According to Dr. Kara, “Using juice to replace quality meals can lead to extreme calorie deficits, while on the other hand, supplementing one meal a day, breakfast for example, with juice can be an easy and convenient way to benefit from the quality nutrients fresh fruits and vegetables have to offer.

Ultimately, juicing shouldn’t be seen as the end of weight loss and health strategies. Rather, it can be a healthy part of an overall strategic approach. “The juice is best when used to supplement your already existing health routine; it shouldn’t replace making healthy decisions,” says Dr. Kara, “If you continue to eat quality meals, exercise regularly and reduce stress, and practice other healthy habits , then juices can be a great addition to your routine. .”

Nelson agrees. “My takeaway advice is if you like juice, you can have it as part of your weight loss regimen,” she says. “But be sure to also consume whole fruits and vegetables, as they have a number of benefits that juicing does not.”

What’s the healthiest way to juice?

Not all juices are created equal for health. “The best juice is the one that comes from fresh and organic products fruits and vegetables,” says Dr. Kara. “Juicing pre-made or using preservative-laden fruits and vegetables may actually lead to more weight and overall health issues.”

Plus, suggests Dr. Kara, the process and type of device used to make the juice also makes a difference. When you include juice and pulp, you get more nutrients that can play an important role in weight loss.

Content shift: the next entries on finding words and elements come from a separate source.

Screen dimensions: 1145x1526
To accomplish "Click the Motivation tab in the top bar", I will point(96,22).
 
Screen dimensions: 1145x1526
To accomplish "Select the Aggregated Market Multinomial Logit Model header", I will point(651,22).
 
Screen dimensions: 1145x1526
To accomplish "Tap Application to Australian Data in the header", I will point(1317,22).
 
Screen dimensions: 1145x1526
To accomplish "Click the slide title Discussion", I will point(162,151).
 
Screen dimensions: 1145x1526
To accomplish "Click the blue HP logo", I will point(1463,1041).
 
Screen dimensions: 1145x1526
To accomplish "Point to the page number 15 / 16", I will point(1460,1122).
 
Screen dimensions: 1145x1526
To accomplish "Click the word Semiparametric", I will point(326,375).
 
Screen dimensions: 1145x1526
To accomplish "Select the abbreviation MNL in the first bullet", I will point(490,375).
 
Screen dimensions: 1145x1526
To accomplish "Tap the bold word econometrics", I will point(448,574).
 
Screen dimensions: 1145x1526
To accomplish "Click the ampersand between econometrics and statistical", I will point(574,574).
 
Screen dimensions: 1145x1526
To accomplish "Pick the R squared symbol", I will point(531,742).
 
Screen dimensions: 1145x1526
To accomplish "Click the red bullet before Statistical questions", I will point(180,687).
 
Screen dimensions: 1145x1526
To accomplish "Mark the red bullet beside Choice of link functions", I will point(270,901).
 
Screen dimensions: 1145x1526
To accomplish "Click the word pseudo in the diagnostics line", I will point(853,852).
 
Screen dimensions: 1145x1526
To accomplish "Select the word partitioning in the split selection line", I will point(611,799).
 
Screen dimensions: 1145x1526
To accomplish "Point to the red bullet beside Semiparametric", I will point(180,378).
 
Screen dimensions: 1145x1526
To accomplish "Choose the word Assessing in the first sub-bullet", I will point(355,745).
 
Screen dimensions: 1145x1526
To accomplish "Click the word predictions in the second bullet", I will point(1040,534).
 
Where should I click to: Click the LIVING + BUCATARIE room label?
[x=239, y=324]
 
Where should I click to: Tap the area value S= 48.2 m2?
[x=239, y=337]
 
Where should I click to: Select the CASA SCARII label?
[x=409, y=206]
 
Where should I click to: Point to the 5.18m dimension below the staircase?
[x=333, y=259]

Dr. Guan recommends that his clients use green juices as a way to support optimal hydration and energy levels, especially during the summer months when dehydration is more of an issue. “Green juices are a great way to provide needed electrolytes that can help improve athletic performance and endurance,” she says. “Low-glycemic juices such as celery, cabbage, kale, and spinach won’t raise blood sugar and will promote weight loss more.”

Who should avoid juice?

Dr. Guann says juicing can be dangerous for people with eating disorders. Those who are insulin resistant or diabetic should also avoid juices as they cause much higher blood sugar spikes compared to eating high-fiber fruits or vegetables, Dr. Vuu says. He adds this caveat: “Before making any major changes to your lifestyle or diet, it’s always best to consult with a medical professional.”